Angka Stunting Sumsel Capai 24,8 Persen, Terbanyak di OKI

Kepala Perwakilan BKKBN Sumsel Mediharyanto. (Mita Rosnita/rmolsumsel.id)
Kepala Perwakilan BKKBN Sumsel Mediharyanto. (Mita Rosnita/rmolsumsel.id)

Angka stunting di Sumatera Selatan yang berada di angka 24,8 persen masih jauh dari target nasional yakni 14 persen.


Kepala Perwakilan BKKBN Sumsel, Mediharyanto menyebutkan, wilayah penyumbang terbanyak kasus stunting di Sumsel adalah Kabupaten Ogan Komering Ilir (OKI). Tercatat stunting di Kabupaten OKI pada tahun 2020 di angka 8,44 persen.

“Menurunkan angka stunting ini tidaklah mudah. Percepatan penurunan stunting fokusnya bukan pada penanganan anak yang terkena stunting tapi lebih prioritas pada pencegahan,” ujar Medi usai Rakerda Program Bangga Kencana dan Percepatan Penurunan Stunting Tahun 2022 di Hotel Harper Palembang, Kamis (10/3).  

Medi menjelaskan upaya yang harus dilakukan dengan segera untuk menekan laju stunting adalah dengan mengedukasi kelompok masyarakat dari usia remaja hingga ibu hamil serta memberi pendampingan bagi bayi yang mengalami stunting.

“Pencegahan dimulai dari remaja, mereka harus diberi pembekalan cegah stunting, kemudian pendampingan pada calon pengantin (catin). Jadi tiga bulan sebelum mereka menikah harusnya membuat laporan dan registrasi kepada tim pendamping keluarga di setiap desa dan kelurahan,” katanya.

Laporan sebelum menikah penting dilakukan sebagai skrining awal untuk memastikan pengantin tersebut masuk risiko stunting atau tidak. Lalu, pada pernikahan dengan usia muda di bawah 19 tahun juga sangat perlu diberi pembekalan terkait stunting dan pencegahannya. Selanjutnya pemahaman juga diberikan bagi ibu hamil yang berisiko stunting, terkhusus bagi ibu hamil yang mengalami anemia.

Medi menyampaikan, program Sumsel Mandiri Pangan yang dicanangkan Gubernur Sumsel Herman Deru dapat mendongkrak percepatan penurunan stunting di Sumsel.

“Bila masyarakat dapat memenuhi kebutuhan gizi secara mandiri, tentu stunting akan turun. Karena laju stunting juga dipengaruhi dari minimnya konsumsi gizi, dan lebih dominan dialami keluarga dengan kondisi ekonomi menengah ke bawah,” pungkasnya.

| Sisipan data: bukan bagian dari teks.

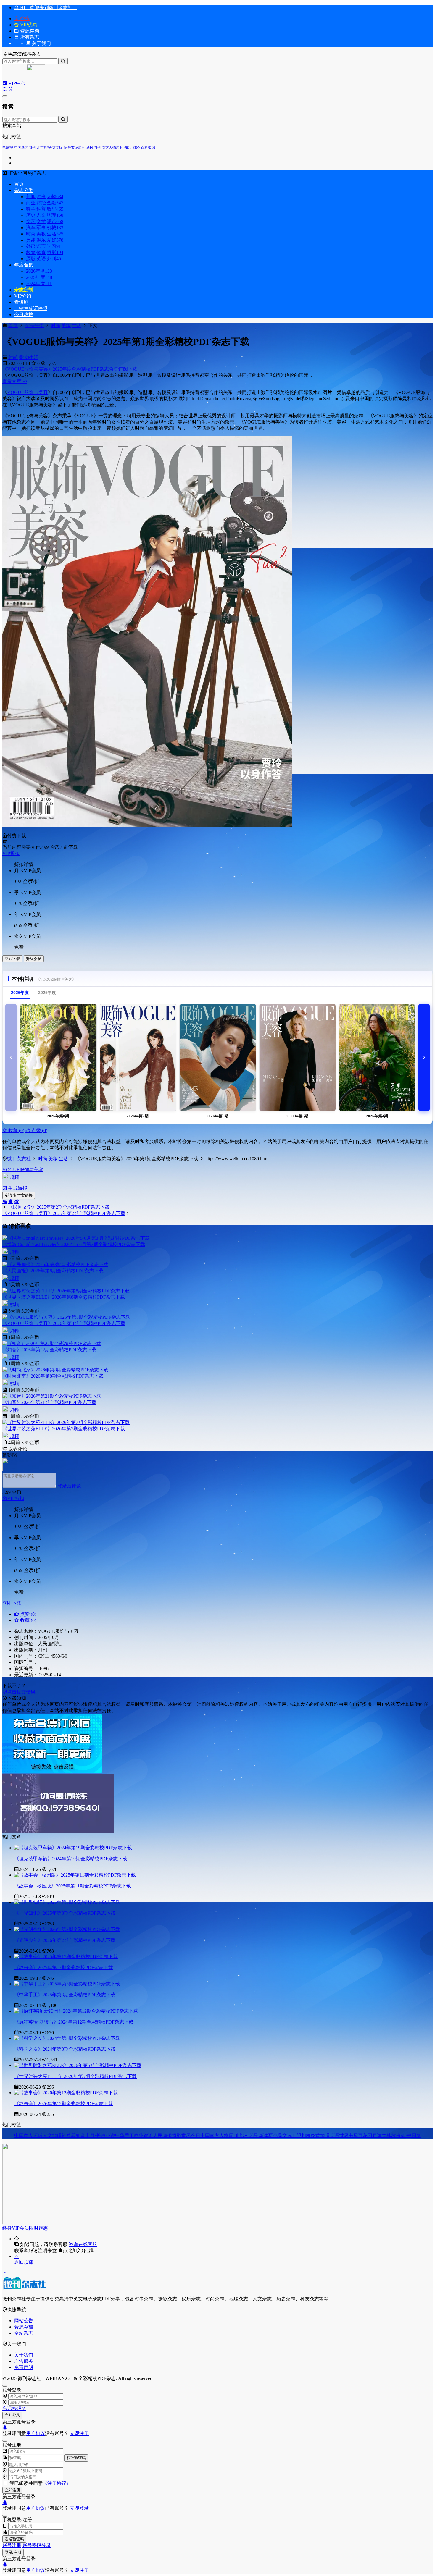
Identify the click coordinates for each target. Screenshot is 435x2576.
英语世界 (339, 2135)
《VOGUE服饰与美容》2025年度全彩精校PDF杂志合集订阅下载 (69, 368)
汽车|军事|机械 (44, 227)
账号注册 (11, 2545)
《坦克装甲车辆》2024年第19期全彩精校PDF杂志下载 (70, 1858)
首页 (19, 184)
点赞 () (38, 1130)
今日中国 (200, 2135)
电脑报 (7, 148)
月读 (377, 2135)
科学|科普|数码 (44, 208)
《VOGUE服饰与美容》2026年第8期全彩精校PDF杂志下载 (63, 1323)
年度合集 (23, 264)
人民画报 (162, 2135)
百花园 (365, 2135)
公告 (24, 18)
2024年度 (39, 283)
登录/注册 (13, 2552)
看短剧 (21, 302)
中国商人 (23, 2135)
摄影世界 (181, 2135)
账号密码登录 (36, 2545)
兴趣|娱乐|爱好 (44, 240)
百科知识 (148, 148)
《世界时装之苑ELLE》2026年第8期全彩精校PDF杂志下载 (63, 1297)
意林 (386, 2135)
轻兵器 (69, 2135)
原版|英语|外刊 (43, 258)
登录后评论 (69, 1486)
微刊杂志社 (19, 1158)
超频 (14, 1177)
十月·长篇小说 (100, 2135)
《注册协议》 (57, 2483)
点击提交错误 (21, 1691)
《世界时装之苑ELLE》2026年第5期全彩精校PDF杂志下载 (75, 2076)
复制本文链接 (21, 1195)
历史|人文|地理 (44, 215)
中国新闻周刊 (25, 148)
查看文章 (12, 381)
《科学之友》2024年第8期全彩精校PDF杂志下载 (64, 2049)
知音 (127, 148)
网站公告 (23, 2320)
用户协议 (35, 2433)
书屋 (353, 2135)
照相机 (304, 2135)
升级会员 (33, 958)
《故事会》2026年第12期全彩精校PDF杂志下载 (63, 2103)
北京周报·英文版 (50, 148)
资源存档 (29, 30)
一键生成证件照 (30, 308)
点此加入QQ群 (78, 2250)
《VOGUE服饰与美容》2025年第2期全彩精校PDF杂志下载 (63, 1213)
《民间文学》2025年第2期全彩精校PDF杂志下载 (58, 1207)
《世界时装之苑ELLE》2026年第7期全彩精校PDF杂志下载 (63, 1428)
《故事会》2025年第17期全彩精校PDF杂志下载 (63, 1967)
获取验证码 (76, 2458)
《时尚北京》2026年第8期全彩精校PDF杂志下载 (53, 1376)
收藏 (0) (15, 1130)
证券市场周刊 (74, 148)
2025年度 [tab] (47, 992)
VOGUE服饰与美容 (27, 392)
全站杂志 (23, 2333)
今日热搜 (23, 314)
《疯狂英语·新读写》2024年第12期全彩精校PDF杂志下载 (73, 2021)
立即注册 (79, 2433)
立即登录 (12, 2415)
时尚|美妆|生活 (44, 233)
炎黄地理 (320, 2135)
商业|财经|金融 (44, 202)
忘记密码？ (14, 2408)
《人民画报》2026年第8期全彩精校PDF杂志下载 (53, 1270)
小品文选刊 (285, 2135)
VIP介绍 (22, 295)
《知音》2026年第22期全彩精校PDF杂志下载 (49, 1349)
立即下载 (12, 958)
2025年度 (39, 277)
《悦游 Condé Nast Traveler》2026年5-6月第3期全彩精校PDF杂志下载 (73, 1244)
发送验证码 (14, 2539)
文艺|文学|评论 (44, 221)
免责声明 (23, 2367)
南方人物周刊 (112, 148)
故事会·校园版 (406, 2135)
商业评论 (143, 2135)
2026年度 (39, 271)
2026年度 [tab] (20, 992)
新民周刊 (93, 148)
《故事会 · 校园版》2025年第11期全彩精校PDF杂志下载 (72, 1885)
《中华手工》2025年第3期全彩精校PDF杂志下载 (64, 1994)
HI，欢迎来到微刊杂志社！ (48, 7)
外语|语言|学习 (43, 246)
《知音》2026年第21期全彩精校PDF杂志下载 (49, 1402)
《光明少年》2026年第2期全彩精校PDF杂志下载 (64, 1940)
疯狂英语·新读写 (255, 2135)
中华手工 (124, 2135)
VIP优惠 (28, 24)
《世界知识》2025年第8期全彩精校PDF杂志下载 (64, 1913)
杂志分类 (23, 190)
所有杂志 (29, 37)
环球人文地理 (47, 2135)
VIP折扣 (11, 853)
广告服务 (23, 2361)
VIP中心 (16, 83)
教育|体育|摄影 (44, 252)
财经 (136, 148)
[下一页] (424, 1057)
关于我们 (23, 2354)
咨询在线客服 (83, 2244)
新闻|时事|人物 (44, 196)
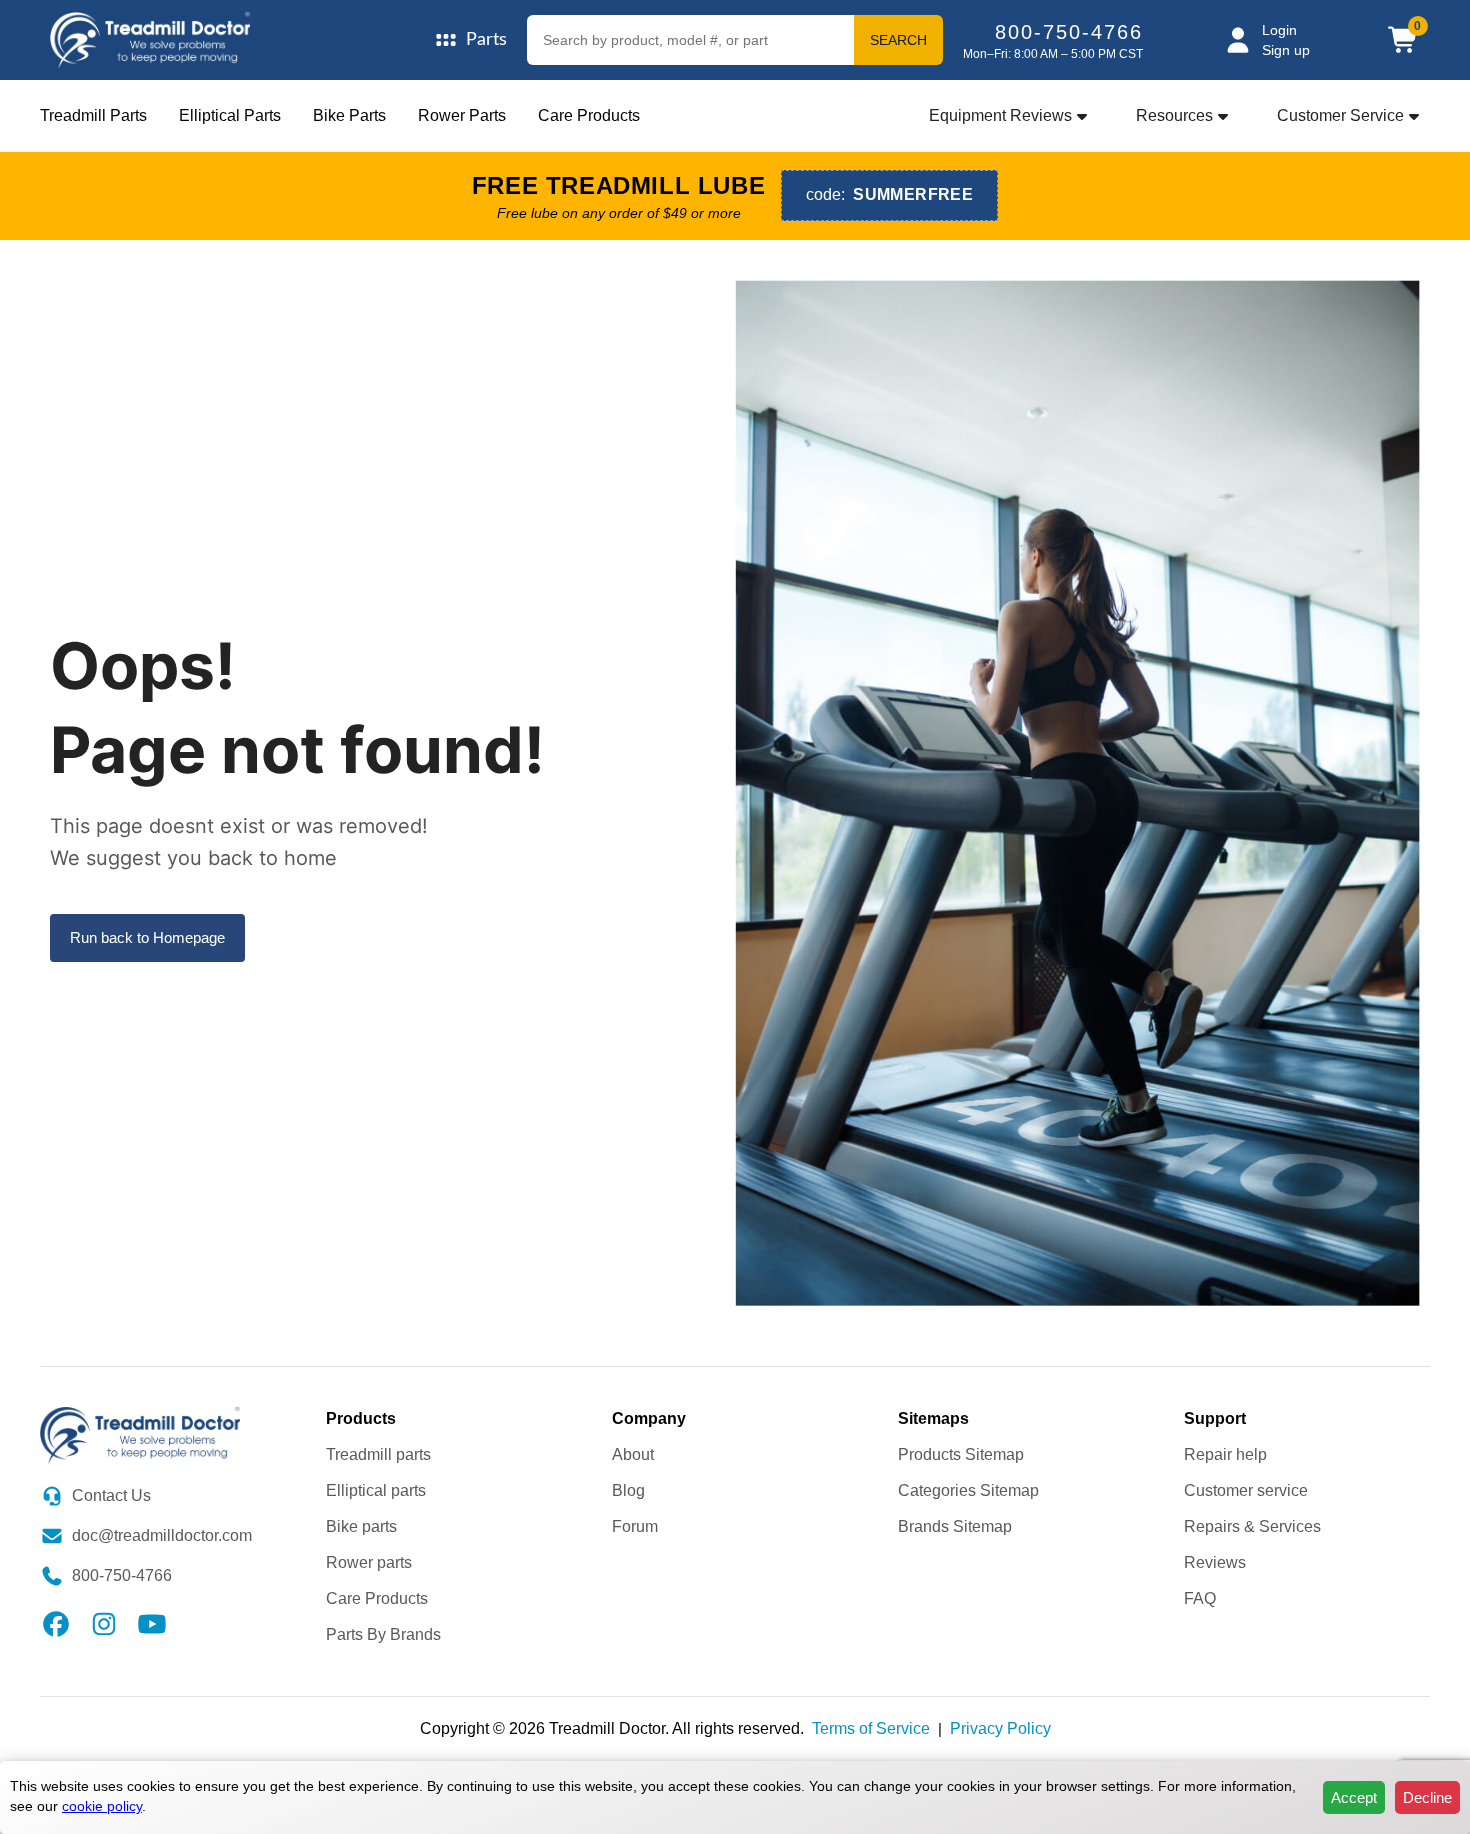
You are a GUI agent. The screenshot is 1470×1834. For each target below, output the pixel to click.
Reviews (1215, 1562)
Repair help (1225, 1454)
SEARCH (898, 40)
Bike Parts (349, 115)
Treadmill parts (378, 1454)
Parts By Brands (383, 1634)
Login (1279, 30)
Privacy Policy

Gubernur Sumsel, Herman Deru mengatakan, dengan kondisi yang ada di Sumsel saat ini, Pemerintah dan masyarakat harus bekerja keras menurunkan angka prevalensi stunting yang berada sekitar 10 persen dari target nasional.

“Mengatasi stunting itu bukan pada saat telah terjadi, tapi harus dideteksi sedini mungkin. Di sini (Sumsel) rata-rata pasangan calon pengantin, wanitanya mengidap anemia. Inilah yang menjadi cikal bakal stunting,” tutur Deru.

Deru menyampaikan, stunting tidak hanya mengancam masyarakat dengan kondisi ekonomi menengah ke bawah, tapi juga dapat dirasakan oleh warga ekonomi ke atas.

Untuk terus menggenjot penurunan angka stunting di Sumsel, Deru menekankan perlunya kesadaran bagi seluruh masyarakat dibantu oleh pemerintah dalam mendeteksi diri sedini mungkin. Dengan harapan kelompok usia produktif tetap bisa memberi kontribusi untuk menjadikan Sumsel lebih sehat.

“Inilah tugas IPKB kita harapkan di lapangan untuk masuk di ruang-ruang itu. Insyaallah bonus demografi yang kita harapkan akan menjadi bonus keberkahan,” tukas Deru.